Drapeau flottantVendredi 9 janvier après-midi, Cécyle et moi sommes allées au cimetière parisien de Bagneux, sur la tombe de mes parents. En rentrant à pied sur Paris, nous sommes passées par le cimetière communal de Montrouge. J’ai été très surprise que les deux drapeaux français à l’intérieur flottent au vent en ces jours de mise en berne. En sortant, je vais en parler aux agents. L’un, désigné comme le chef par ses collègues, m’explique de façon assez désinvolte que c’est parce que le système ne permettait pas de les mettre à mi-mât, mais seulement en haut ou en bas. Il se lance dans une explication sur la différence entre deux systèmes et que par exemple s’il y avait des drapeaux à l’entrée, ils auraient pu être mis en berne, mais pas ceux sur les mâts à l’intérieur.
Donc, le choix a été fait de les laisser en haut, pourquoi pas en bas ? Pourquoi ne pas prévoir de les laisser en haut en les attachant au mât ?

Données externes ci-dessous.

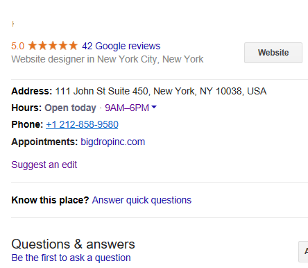Expand hours by clicking 9AM–6PM text
This screenshot has width=308, height=268.
coord(127,108)
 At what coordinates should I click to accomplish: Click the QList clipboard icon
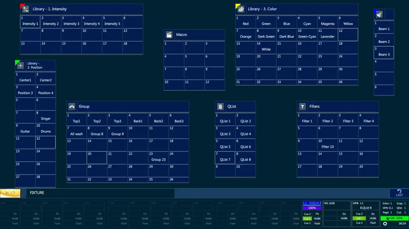click(220, 107)
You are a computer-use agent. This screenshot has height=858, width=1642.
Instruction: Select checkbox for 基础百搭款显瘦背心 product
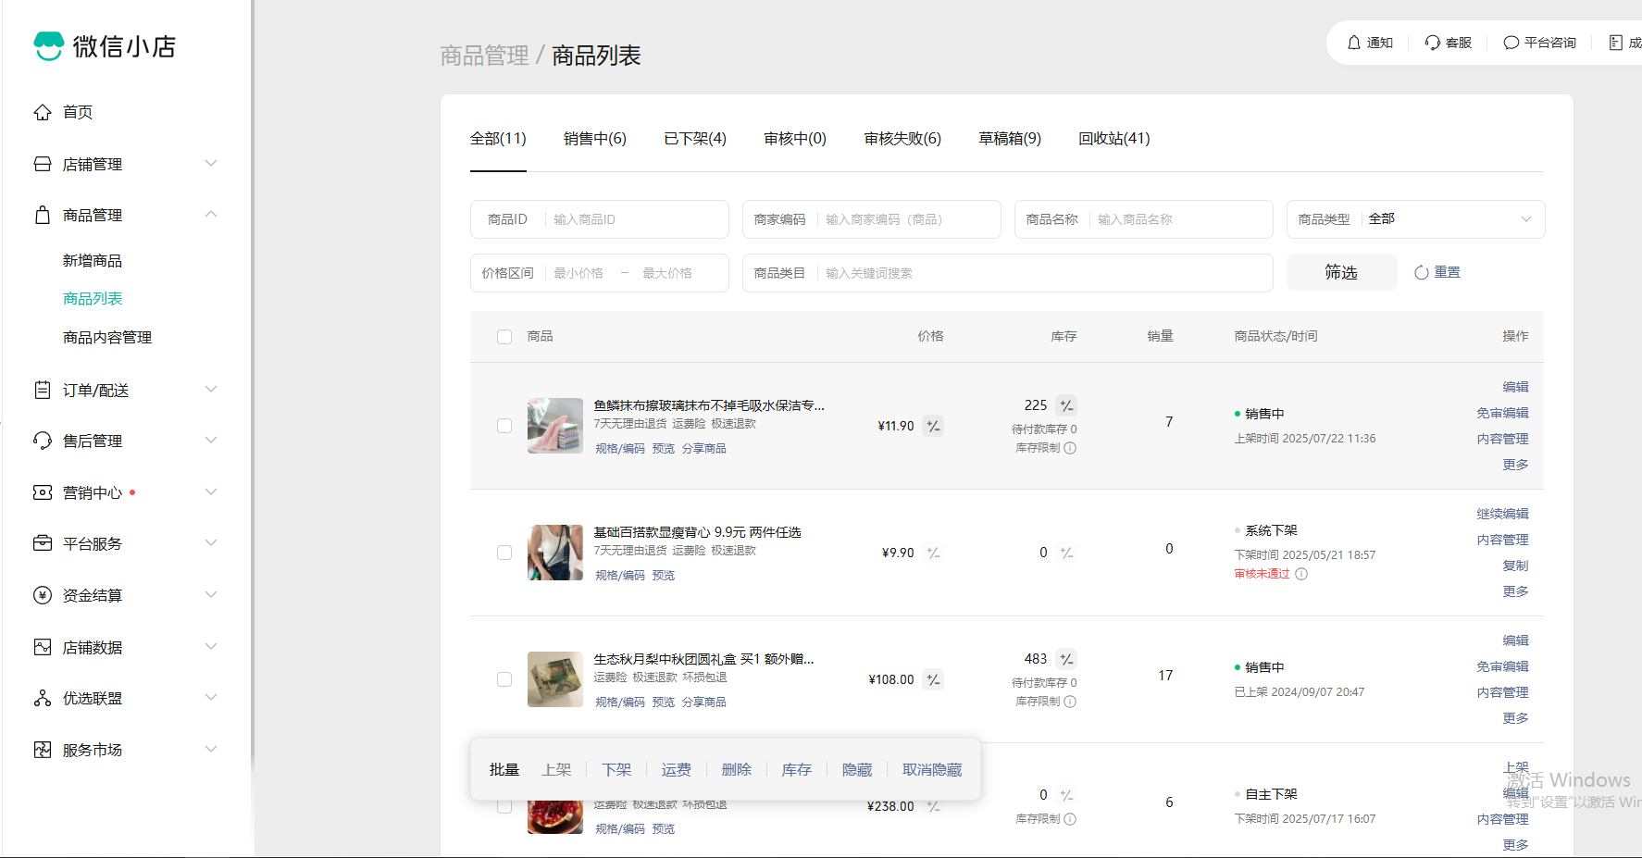coord(504,553)
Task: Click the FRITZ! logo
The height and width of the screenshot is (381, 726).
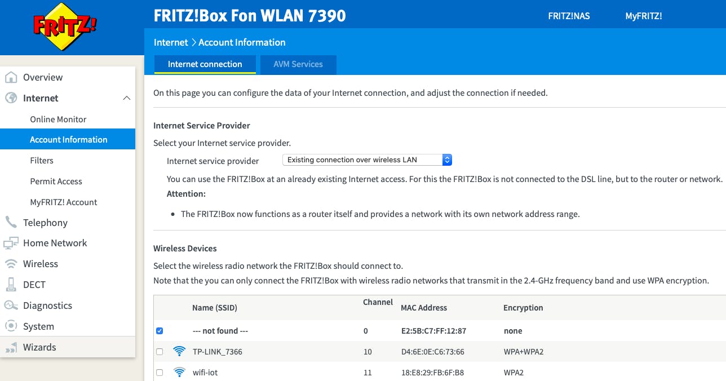Action: (x=64, y=26)
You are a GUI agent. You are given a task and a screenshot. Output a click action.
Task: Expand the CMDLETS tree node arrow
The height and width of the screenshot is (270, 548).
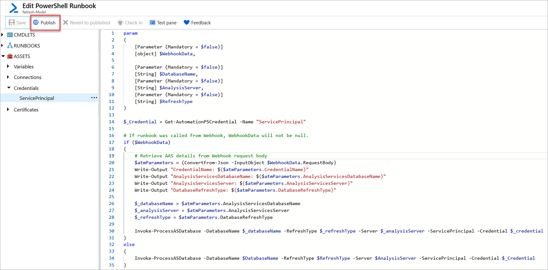pyautogui.click(x=3, y=35)
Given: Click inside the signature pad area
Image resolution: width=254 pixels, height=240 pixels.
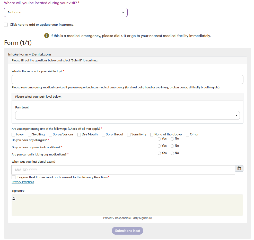Looking at the screenshot, I should pyautogui.click(x=127, y=205).
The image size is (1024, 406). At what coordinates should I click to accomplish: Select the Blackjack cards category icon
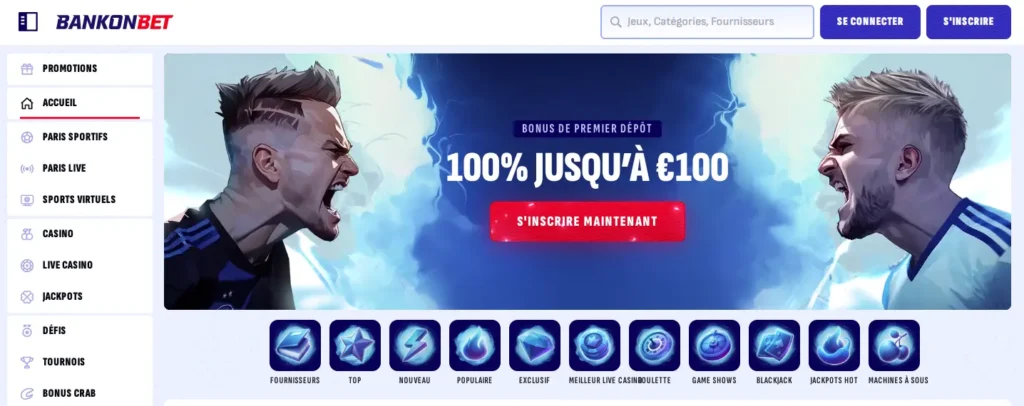click(775, 345)
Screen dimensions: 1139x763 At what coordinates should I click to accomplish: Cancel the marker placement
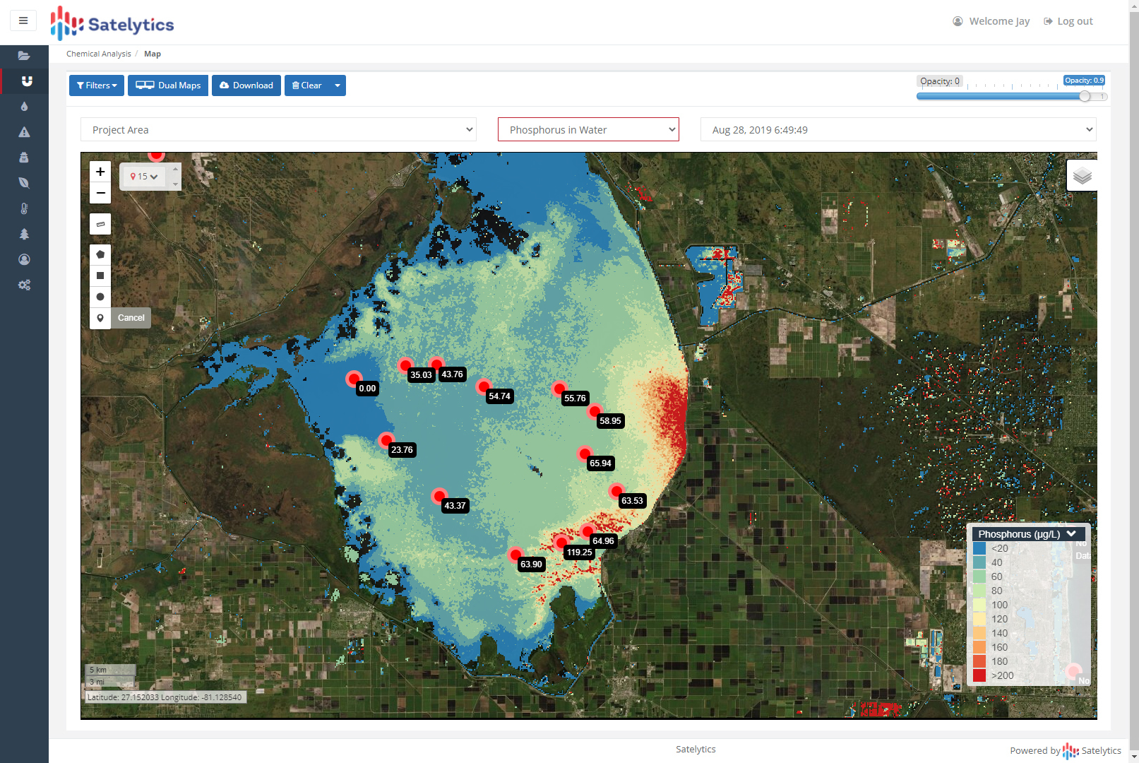pos(131,318)
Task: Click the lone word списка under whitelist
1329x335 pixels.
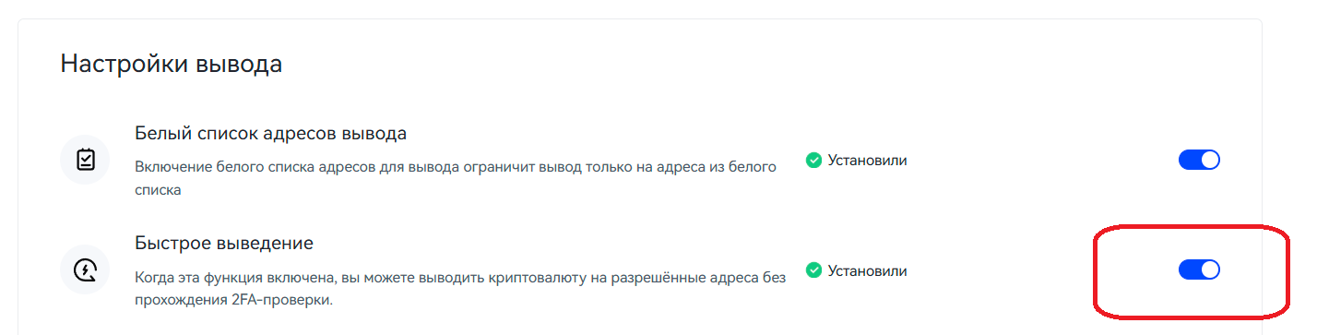Action: click(x=158, y=190)
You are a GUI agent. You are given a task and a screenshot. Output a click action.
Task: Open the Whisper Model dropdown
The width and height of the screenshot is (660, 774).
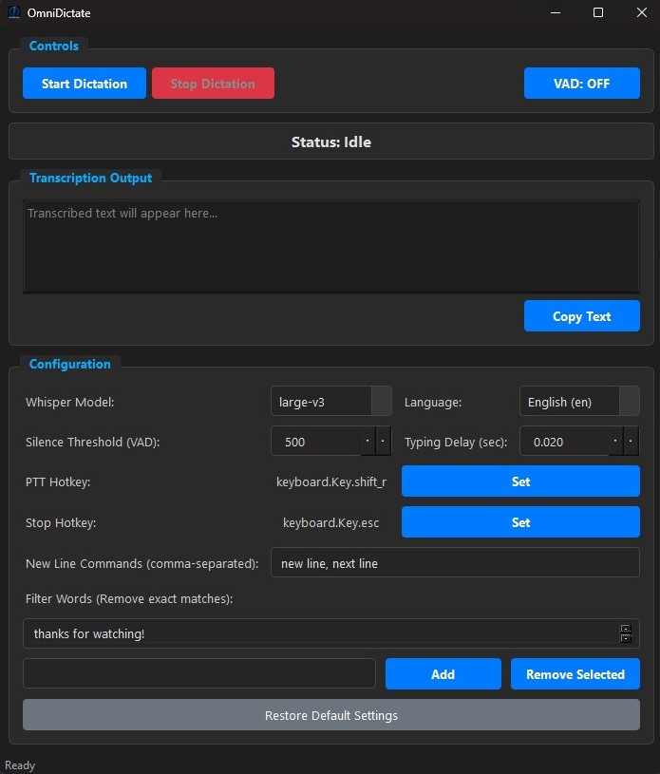(330, 401)
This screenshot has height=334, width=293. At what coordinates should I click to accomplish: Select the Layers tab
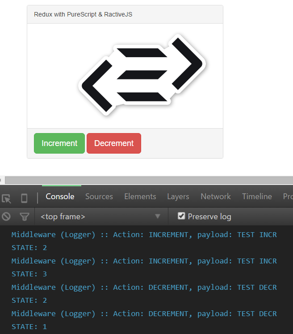pos(178,196)
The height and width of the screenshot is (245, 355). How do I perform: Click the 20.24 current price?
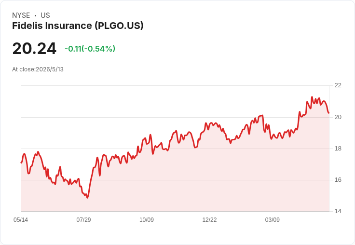34,48
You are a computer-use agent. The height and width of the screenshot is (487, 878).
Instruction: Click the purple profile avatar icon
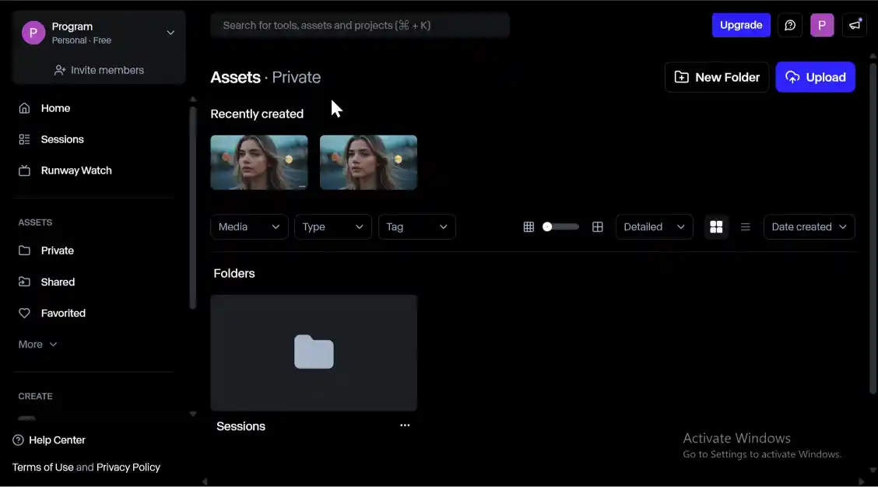[822, 25]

Le samedi, j’ai écrit au cabinet du maire de Montrouge. J’ai écrit combien je suis assez peinée et choquée qu’un simple système de ficelle serve de prétexte à une telle désinvolture. Il me semble qu’un hommage même symbolique est important, ne serait-ce que par respect pour les victimes (dont une policière municipale de Montrouge) et par solidarité avec les collègues qui se mettent en danger dans une telle situation de crise. Voilà bien peu de cas fait aux autres par le personnel du cimetière communal.
J’espère que la mairie rappellera à ses agents combien les minimes efforts symboliques participent du collectif, notamment quand c’est la mairie qui est représentée à travers ses agents.